What matters more may be continuing to do the things abstract systems cannot do well, or cannot do reliably yet.
That means staying in contact with reality.
Doing firsthand observation.
Defining the real problem.
Building the interface that turns reality into models, and model outputs back into reality.
Bearing consequences.
Making value judgments.
Doing the things that cannot be completed by a merely plausible answer.
In other words, AI can become more and more like a powerful abstract system, while humans still have to make sure abstraction does not completely detach itself from reality.
The Human-AI Relationship I Find Most Convincing
The view I find most convincing is a plain one: AI is not reality itself, and it is not a substitute for human beings. It is better understood as a powerful tool built on top of human expression.
It can help humans handle large amounts of symbolic work, amplify efficiency, and extend our capabilities.
But that only works on the condition that humans are still in touch with reality, still providing experience, still doing modeling, still calibrating, still making value judgments.
If that line breaks, AI will become more and more like a system that only circulates within abstraction. It may still generate many beautiful answers, but those answers will drift farther and farther from reality.
So I do not like to understand the relationship between AI and humans as a matter of “who replaces whom.” I prefer to think of it this way: AI handles abstraction efficiently; humans are still responsible for connecting abstraction back to reality.
In the End
So let us return to the first question: what will humans lose?
I think what humans are most likely to lose is not any single skill, but the ability to grow understanding slowly through contact with reality, lived process, and responsibility for consequences.
If that really happens, people may look more efficient, more articulate, and quicker to arrive at answers, while the judgment underneath quietly becomes hollow.
So I am not against AI. I use it too.
I just increasingly feel that in the age of AI, people need to consciously preserve a few things: the ability to think a little more slowly, the ability to stay in contact with reality, and the ability to form judgment for themselves.
Because once those things are lost, what disappears may not just be a way of working. It may be a way of knowing the world.
References
- Barsalou, L. W. (2008). Grounded cognition. Annual Review of Psychology, 59, 617–645.
- Noë, A. (2004). Action in Perception. MIT Press.
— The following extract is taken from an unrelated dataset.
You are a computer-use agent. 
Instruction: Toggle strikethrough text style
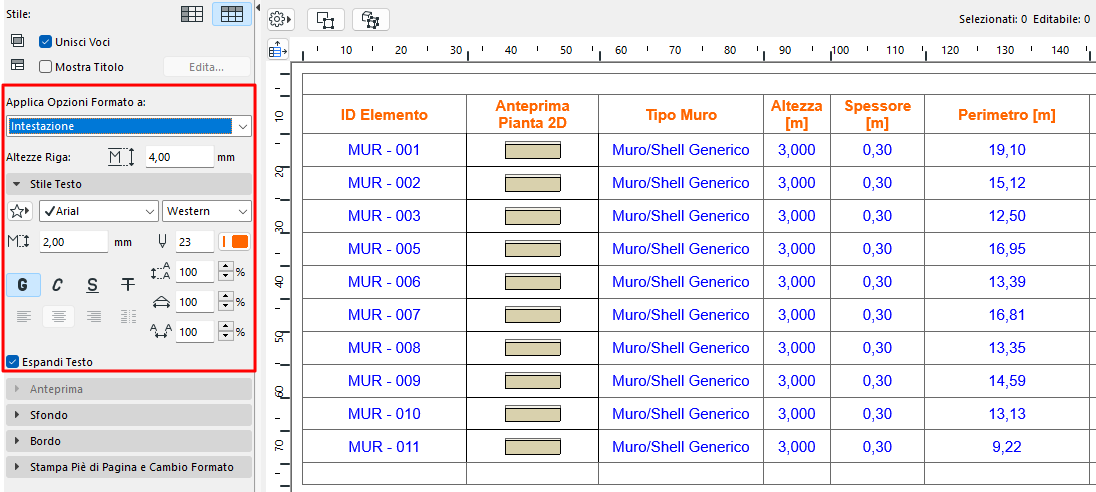pos(127,285)
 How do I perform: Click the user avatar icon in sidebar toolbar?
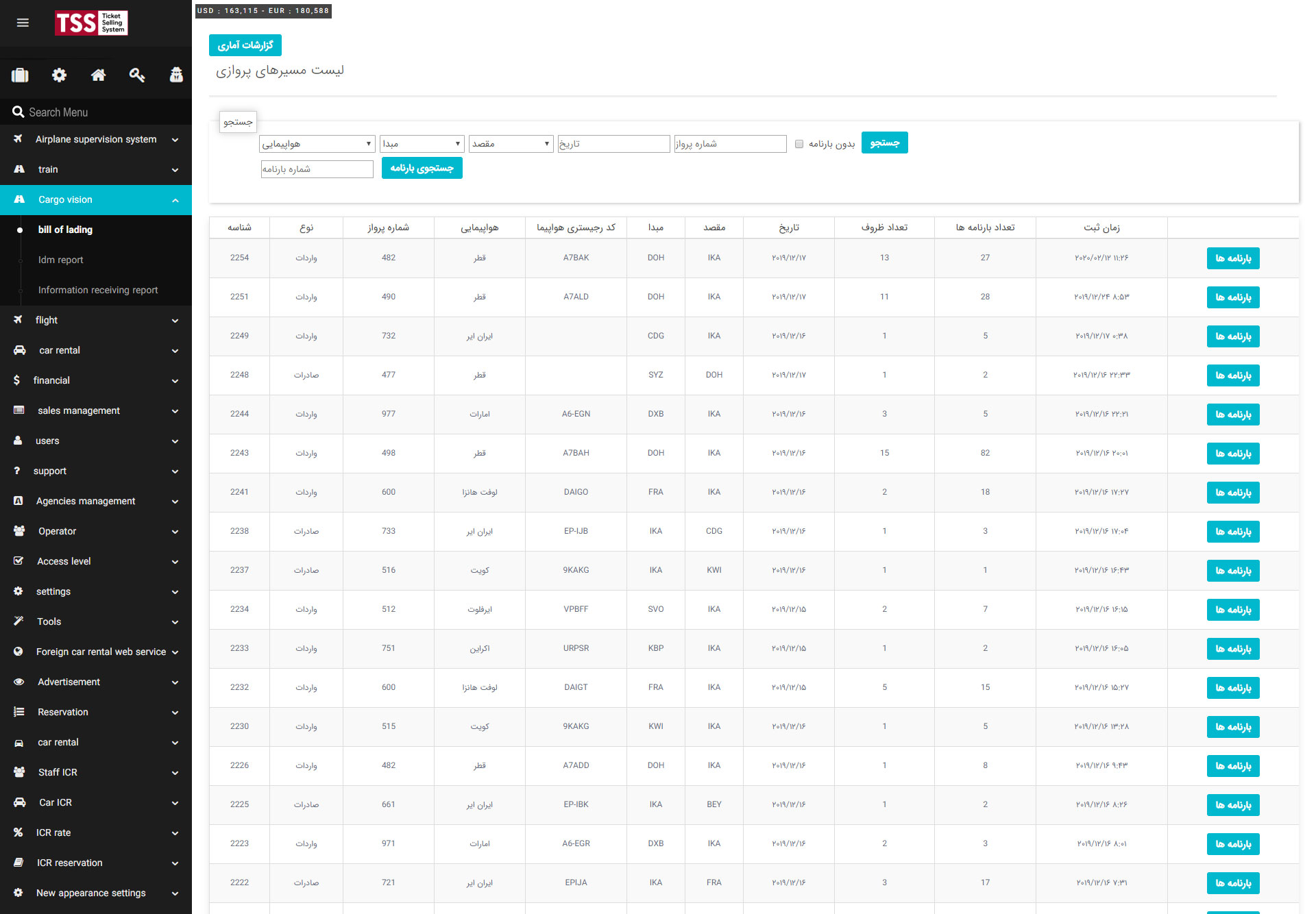point(176,75)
- Hauk, O., Johnsrude, I., & Pulvermüller, F. (2004). Somatotopic representation of action words in human motor and premotor cortex. Neuron, 41(2), 301–307. https://doi.org/10.1016/S0896-6273(03)00838-9
- Sparrow, B., Liu, J., & Wegner, D. M. (2011). Google effects on memory: Cognitive consequences of having information at our fingertips. Science, 333(6043), 776–778. https://doi.org/10.1126/science.1207745
- Dahmani, L., & Bohbot, V. D. (2020). Habitual use of GPS negatively impacts spatial memory during self-guided navigation. Scientific Reports, 10, 6310. https://doi.org/10.1038/s41598-020-62877-0
- Kahneman, D. (2011). Thinking, Fast and Slow. Farrar, Straus and Giroux.